Goal of the exercise
From the first line to the last, give the records again exactly.

Stored data entries
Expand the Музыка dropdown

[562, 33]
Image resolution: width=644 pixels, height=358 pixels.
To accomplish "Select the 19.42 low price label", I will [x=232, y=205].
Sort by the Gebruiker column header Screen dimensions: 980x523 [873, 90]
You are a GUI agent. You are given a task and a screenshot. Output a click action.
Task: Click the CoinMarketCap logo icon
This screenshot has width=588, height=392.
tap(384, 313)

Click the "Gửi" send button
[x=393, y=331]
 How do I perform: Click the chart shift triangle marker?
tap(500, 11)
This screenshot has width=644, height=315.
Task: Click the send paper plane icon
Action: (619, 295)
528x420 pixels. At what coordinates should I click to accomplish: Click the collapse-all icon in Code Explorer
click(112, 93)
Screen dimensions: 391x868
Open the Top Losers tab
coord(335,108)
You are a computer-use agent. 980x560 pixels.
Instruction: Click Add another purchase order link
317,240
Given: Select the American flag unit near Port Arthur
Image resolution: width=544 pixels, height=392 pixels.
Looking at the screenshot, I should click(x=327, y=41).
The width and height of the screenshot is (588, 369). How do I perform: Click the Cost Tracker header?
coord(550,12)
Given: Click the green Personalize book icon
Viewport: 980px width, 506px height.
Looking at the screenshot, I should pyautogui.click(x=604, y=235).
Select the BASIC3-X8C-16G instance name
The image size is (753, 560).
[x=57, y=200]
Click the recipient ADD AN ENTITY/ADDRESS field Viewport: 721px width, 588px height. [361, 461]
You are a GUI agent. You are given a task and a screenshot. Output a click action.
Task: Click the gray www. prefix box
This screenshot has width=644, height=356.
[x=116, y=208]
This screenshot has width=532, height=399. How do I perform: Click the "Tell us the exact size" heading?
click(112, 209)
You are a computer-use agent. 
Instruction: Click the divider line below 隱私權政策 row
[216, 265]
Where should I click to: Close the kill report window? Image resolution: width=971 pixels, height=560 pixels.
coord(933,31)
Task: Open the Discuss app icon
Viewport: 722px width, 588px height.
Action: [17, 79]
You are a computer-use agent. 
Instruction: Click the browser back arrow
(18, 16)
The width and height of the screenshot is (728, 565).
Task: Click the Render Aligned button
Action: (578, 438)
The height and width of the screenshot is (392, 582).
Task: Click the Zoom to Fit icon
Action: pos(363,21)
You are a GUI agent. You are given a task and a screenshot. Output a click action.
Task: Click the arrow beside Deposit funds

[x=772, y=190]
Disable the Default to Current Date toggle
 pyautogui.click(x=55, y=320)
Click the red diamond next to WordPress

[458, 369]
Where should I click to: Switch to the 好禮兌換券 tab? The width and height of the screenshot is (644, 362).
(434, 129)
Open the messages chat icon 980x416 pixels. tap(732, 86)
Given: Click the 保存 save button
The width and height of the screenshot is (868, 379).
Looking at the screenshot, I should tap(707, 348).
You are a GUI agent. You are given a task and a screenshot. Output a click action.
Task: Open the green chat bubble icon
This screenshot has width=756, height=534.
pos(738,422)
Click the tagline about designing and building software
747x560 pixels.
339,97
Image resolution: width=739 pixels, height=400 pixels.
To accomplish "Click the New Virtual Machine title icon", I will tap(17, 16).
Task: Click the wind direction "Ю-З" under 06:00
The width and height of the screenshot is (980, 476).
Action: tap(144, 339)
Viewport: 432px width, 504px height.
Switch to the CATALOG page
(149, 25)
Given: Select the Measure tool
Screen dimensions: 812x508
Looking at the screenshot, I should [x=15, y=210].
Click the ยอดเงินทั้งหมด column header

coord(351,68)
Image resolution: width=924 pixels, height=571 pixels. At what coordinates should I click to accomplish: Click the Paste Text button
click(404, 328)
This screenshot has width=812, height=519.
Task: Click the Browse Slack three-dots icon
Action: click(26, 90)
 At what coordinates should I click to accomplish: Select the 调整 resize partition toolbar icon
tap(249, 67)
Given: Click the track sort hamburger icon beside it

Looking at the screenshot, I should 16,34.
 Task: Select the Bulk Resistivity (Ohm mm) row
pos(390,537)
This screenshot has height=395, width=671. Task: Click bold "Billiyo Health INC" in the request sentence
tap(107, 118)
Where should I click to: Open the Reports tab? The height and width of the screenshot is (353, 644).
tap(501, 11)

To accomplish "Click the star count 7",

Solution to this task
Expand the Музыка dropdown

[562, 33]
Image resolution: width=644 pixels, height=358 pixels.
To accomplish "Select the 19.42 low price label", I will [x=232, y=205].
Sort by the Gebruiker column header Screen dimensions: 980x523 [873, 90]
You are a GUI agent. You are given a task and a screenshot. Output a click action.
Task: Click the CoinMarketCap logo icon
This screenshot has width=588, height=392.
tap(384, 313)

Click the "Gửi" send button
[x=393, y=331]
 How do I perform: Click the chart shift triangle marker?
tap(500, 11)
This screenshot has width=644, height=315.
Task: Click the send paper plane icon
Action: (619, 295)
528x420 pixels. At what coordinates should I click to accomplish: Click the collapse-all icon in Code Explorer
click(112, 93)
Screen dimensions: 391x868
Open the Top Losers tab
coord(335,108)
You are a computer-use agent. 980x560 pixels.
Instruction: Click Add another purchase order link
317,240
Given: Select the American flag unit near Port Arthur
Image resolution: width=544 pixels, height=392 pixels.
Looking at the screenshot, I should click(x=327, y=41).
The width and height of the screenshot is (588, 369). How do I perform: Click the Cost Tracker header?
coord(550,12)
Given: Click the green Personalize book icon
Viewport: 980px width, 506px height.
Looking at the screenshot, I should pyautogui.click(x=604, y=235).
Select the BASIC3-X8C-16G instance name
The image size is (753, 560).
[x=57, y=200]
Click the recipient ADD AN ENTITY/ADDRESS field Viewport: 721px width, 588px height. [361, 461]
You are a GUI agent. You are given a task and a screenshot. Output a click action.
Task: Click the gray www. prefix box
This screenshot has width=644, height=356.
[x=116, y=208]
This screenshot has width=532, height=399. How do I perform: Click the "Tell us the exact size" heading?
click(112, 209)
You are a computer-use agent. 
Instruction: Click the divider line below 隱私權政策 row
[216, 265]
Where should I click to: Close the kill report window? Image resolution: width=971 pixels, height=560 pixels.
coord(933,31)
Task: Open the Discuss app icon
Viewport: 722px width, 588px height.
Action: [17, 79]
You are a computer-use agent. 
Instruction: Click the browser back arrow
(18, 16)
The width and height of the screenshot is (728, 565).
Task: Click the Render Aligned button
Action: (578, 438)
The height and width of the screenshot is (392, 582).
Task: Click the Zoom to Fit icon
Action: pos(363,21)
You are a GUI agent. You are given a task and a screenshot. Output a click action.
Task: Click the arrow beside Deposit funds

[x=772, y=190]
Disable the Default to Current Date toggle
 pyautogui.click(x=55, y=320)
Click the red diamond next to WordPress

[458, 369]
Where should I click to: Switch to the 好禮兌換券 tab? The width and height of the screenshot is (644, 362).
(434, 129)
Open the messages chat icon 980x416 pixels. tap(732, 86)
Given: Click the 保存 save button
The width and height of the screenshot is (868, 379).
Looking at the screenshot, I should tap(707, 348).
You are a GUI agent. You are given a task and a screenshot. Output a click action.
Task: Open the green chat bubble icon
This screenshot has width=756, height=534.
pos(738,422)
Click the tagline about designing and building software
747x560 pixels.
339,97
Image resolution: width=739 pixels, height=400 pixels.
To accomplish "Click the New Virtual Machine title icon", I will tap(17, 16).
Task: Click the wind direction "Ю-З" under 06:00
The width and height of the screenshot is (980, 476).
Action: tap(144, 339)
Viewport: 432px width, 504px height.
Switch to the CATALOG page
(149, 25)
Given: Select the Measure tool
Screen dimensions: 812x508
Looking at the screenshot, I should [x=15, y=210].
Click the ยอดเงินทั้งหมด column header

coord(351,68)
Image resolution: width=924 pixels, height=571 pixels. At what coordinates should I click to accomplish: Click the Paste Text button
click(404, 328)
This screenshot has width=812, height=519.
Task: Click the Browse Slack three-dots icon
Action: click(26, 90)
 At what coordinates should I click to accomplish: Select the 调整 resize partition toolbar icon
tap(249, 67)
Given: Click the track sort hamburger icon beside it

Looking at the screenshot, I should 16,34.
 Task: Select the Bulk Resistivity (Ohm mm) row
pos(390,537)
This screenshot has height=395, width=671. Task: Click bold "Billiyo Health INC" in the request sentence
tap(107, 118)
Where should I click to: Open the Reports tab? The height and width of the screenshot is (353, 644).
tap(501, 11)

To accomplish "Click the star count 7",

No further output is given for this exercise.